This is from an LRB essay by the Irish novelist Sally Rooney written just before the Irish referendum that legalised abortion last summer so some of it is specifically about the pre-referendum Irish legislative situation, which considered the foetus and the woman's right to life to be equal, and only allowed termination in circumstances where there was a threat to the woman's life but it's worth a read, I think, especially her points on the 'expanded' rights of the foetus vs the woman carrying it, and on the perceived threat to the social order by women with control of their own reproductive lives:
Pregnancy, entered into willingly, is an act of generosity, a commitment to share the resources of life with another incipient being. Such generosity is in no other circumstances required by law. No matter how much you need a kidney donation, the law will not force another person to give you one. Consent, in the form of a donor card, is required even to remove organs from a dead body. If the foetus is a person, it is a person with a vastly expanded set of legal rights, rights available to no other class of citizen: the foetus may make free, non-consensual use of another living person’s uterus and blood supply, and cause permanent, unwanted changes to another person’s body. In the relationship between foetus and woman, the woman is granted fewer rights than a corpse. But it’s possible that the ban on abortion has less to do with the rights of the unborn child than with the threat to social order represented by women in control of their reproductive lives.

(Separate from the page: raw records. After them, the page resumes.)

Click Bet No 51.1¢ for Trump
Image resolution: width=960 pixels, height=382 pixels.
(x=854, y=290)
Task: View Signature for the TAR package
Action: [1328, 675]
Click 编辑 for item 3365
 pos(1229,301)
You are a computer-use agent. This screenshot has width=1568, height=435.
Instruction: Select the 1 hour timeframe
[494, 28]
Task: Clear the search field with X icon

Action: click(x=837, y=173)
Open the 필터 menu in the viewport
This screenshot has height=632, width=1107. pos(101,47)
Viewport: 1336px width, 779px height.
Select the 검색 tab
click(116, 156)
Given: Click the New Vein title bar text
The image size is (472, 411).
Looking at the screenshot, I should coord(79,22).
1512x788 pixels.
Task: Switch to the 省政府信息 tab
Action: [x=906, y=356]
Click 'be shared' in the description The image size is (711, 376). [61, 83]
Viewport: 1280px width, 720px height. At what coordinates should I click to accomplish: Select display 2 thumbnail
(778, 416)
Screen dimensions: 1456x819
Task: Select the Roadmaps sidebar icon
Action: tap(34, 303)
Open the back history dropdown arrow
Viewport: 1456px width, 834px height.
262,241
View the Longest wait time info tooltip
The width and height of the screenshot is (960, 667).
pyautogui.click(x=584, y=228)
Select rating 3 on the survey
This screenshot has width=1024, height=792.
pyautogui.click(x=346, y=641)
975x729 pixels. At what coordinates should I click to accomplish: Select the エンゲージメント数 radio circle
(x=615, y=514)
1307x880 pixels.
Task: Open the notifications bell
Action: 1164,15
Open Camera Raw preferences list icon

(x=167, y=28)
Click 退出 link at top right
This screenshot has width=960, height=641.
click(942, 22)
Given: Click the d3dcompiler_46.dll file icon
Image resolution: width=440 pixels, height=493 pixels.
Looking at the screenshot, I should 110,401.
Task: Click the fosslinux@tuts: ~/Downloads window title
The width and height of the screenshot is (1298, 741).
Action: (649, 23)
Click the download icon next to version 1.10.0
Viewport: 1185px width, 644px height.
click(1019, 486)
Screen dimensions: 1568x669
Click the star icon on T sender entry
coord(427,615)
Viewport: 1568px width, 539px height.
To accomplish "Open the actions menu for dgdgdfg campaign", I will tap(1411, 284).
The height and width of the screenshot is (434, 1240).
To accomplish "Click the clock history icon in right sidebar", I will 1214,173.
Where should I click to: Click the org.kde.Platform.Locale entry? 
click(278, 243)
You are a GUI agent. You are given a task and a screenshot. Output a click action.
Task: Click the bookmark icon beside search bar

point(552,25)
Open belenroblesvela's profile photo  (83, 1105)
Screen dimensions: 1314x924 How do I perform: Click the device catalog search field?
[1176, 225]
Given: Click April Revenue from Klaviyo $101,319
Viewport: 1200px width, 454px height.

Irish women’s freedom to decide what happens to their bodies has been restricted by many and varied means: the prohibition on contraception until the 1980s, the legality of marital rape until 1990, the threat of incarceration in institutions like the Magdalen Laundries and Mother and Baby Homes. These legal and social practices were not arranged around the protection of unborn life, but around control of reproduction. Even now, it is the idea of female agency that separates permissible forms of abortion from those deemed unacceptable in Irish law. Traumatised or fatally ill women may be granted the right to terminate a pregnancy precisely because they are not seen to be exercising free and independent agency. Those who object to abortion, but make an exception in the case of rape, cannot be primarily concerned with the sanctity of the unborn: a foetus conceived by rape is no different from a foetus conceived by consensual sex. To make an exception for women who can be classed as victims is to display fear and anxiety of the woman who is not one, but who would simply exercise her right no longer to be pregnant.